Exercise details
The answer must be a word-for-word copy of the records below, with every picture left out.

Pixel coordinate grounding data
● ● ● ●

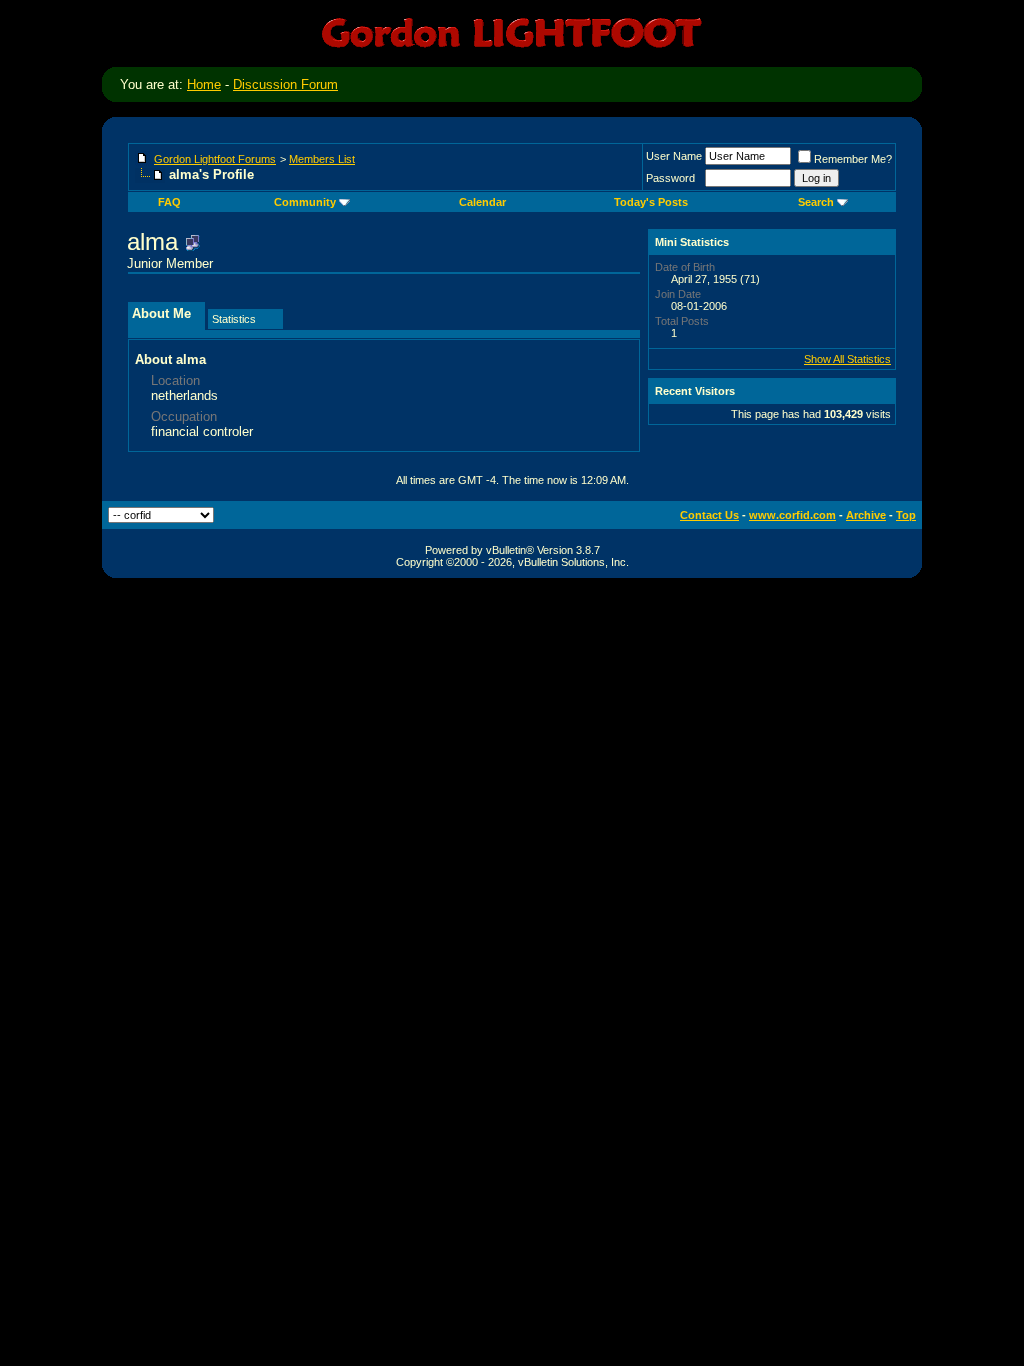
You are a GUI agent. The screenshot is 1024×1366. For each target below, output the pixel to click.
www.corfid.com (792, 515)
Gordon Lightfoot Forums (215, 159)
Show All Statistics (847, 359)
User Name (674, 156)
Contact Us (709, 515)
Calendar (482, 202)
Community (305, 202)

● ● ● ●

Output for this task
You are a GUI agent. The screenshot is 1024×1366. For each target below, output the pixel to click.
www.corfid.com (792, 515)
Gordon Lightfoot Forums (215, 159)
Show All Statistics (847, 359)
User Name (674, 156)
Contact Us (709, 515)
Calendar (482, 202)
Community (305, 202)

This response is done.